Task item: Copy the entries exactly. Leave out any pictures.
#####
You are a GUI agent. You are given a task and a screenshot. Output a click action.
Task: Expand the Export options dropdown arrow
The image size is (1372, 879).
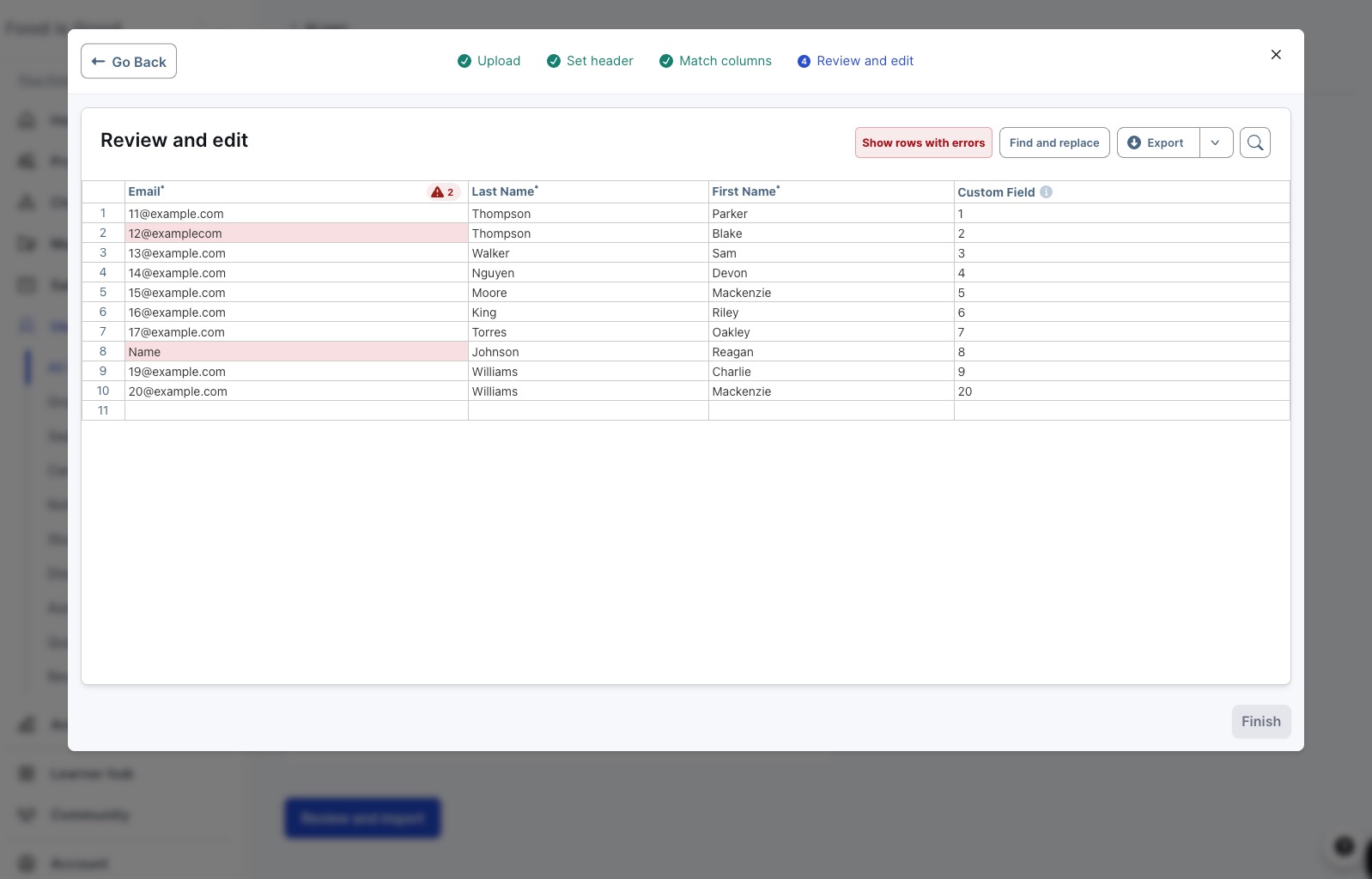tap(1216, 142)
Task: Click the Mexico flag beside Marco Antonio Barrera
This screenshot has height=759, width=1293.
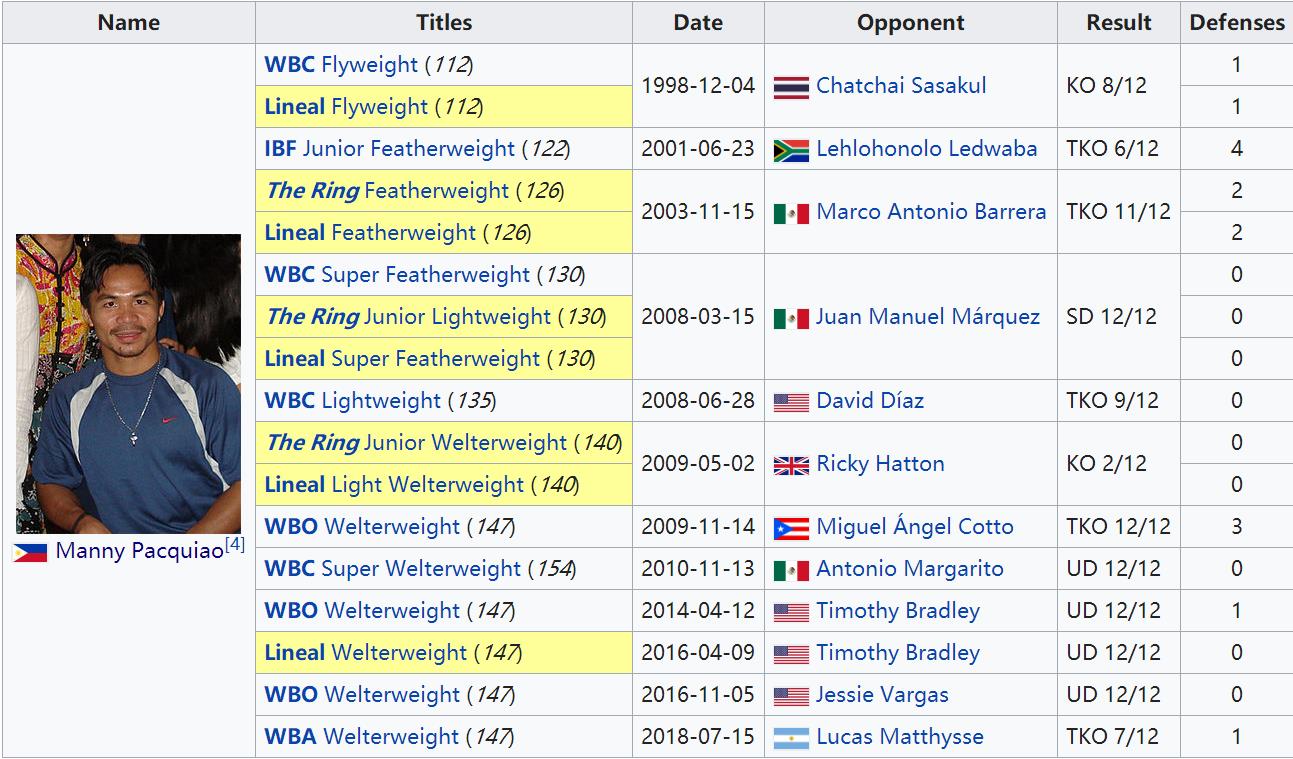Action: point(791,213)
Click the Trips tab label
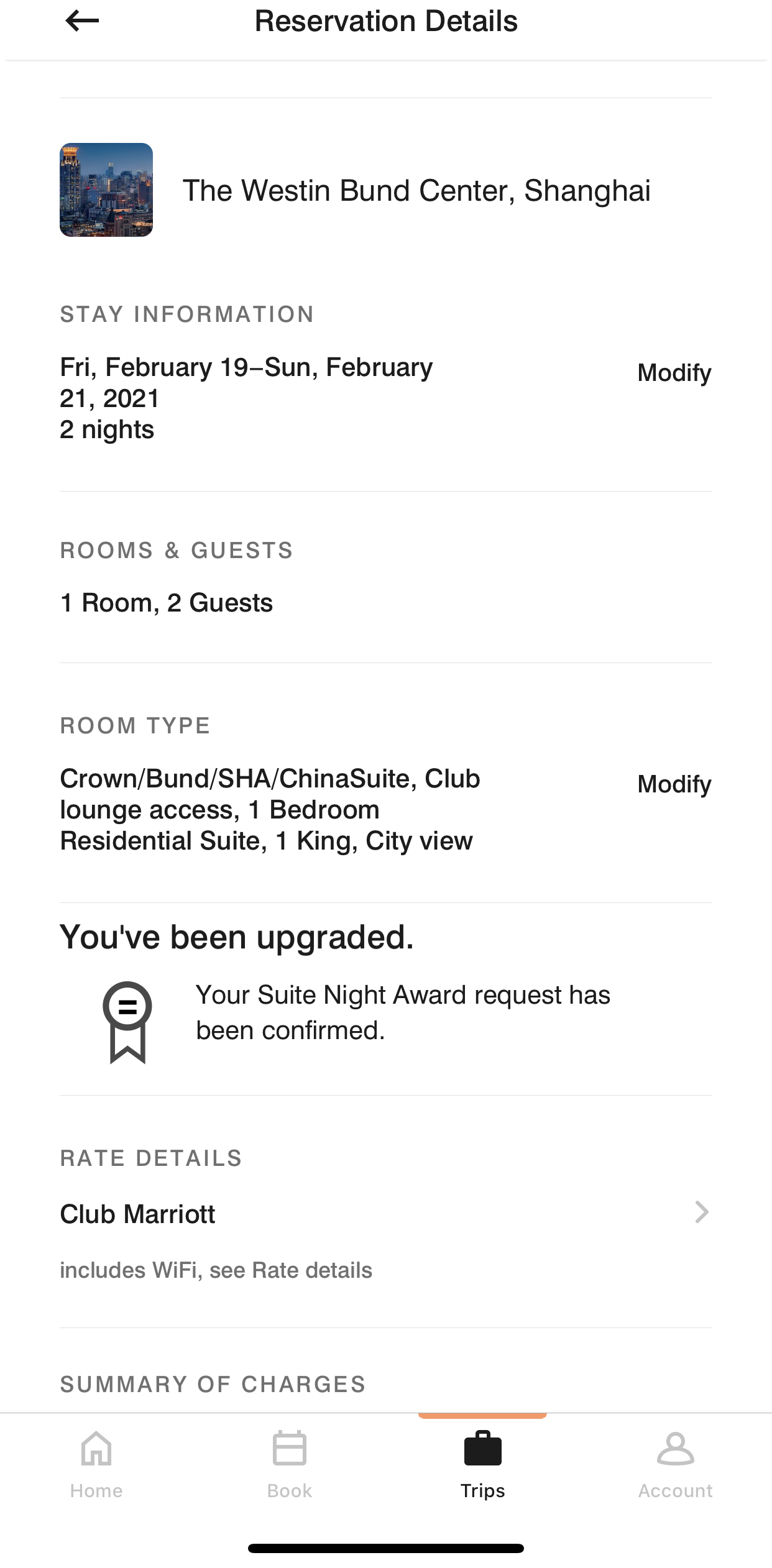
#####
Answer:
You are a GUI agent. You are given a task and a screenshot. Output a click action.
Task: Expand the Export options dropdown arrow
The image size is (1372, 879).
tap(1216, 142)
Task: Click the Mexico flag beside Marco Antonio Barrera
This screenshot has height=759, width=1293.
Action: point(791,213)
Click the Trips tab label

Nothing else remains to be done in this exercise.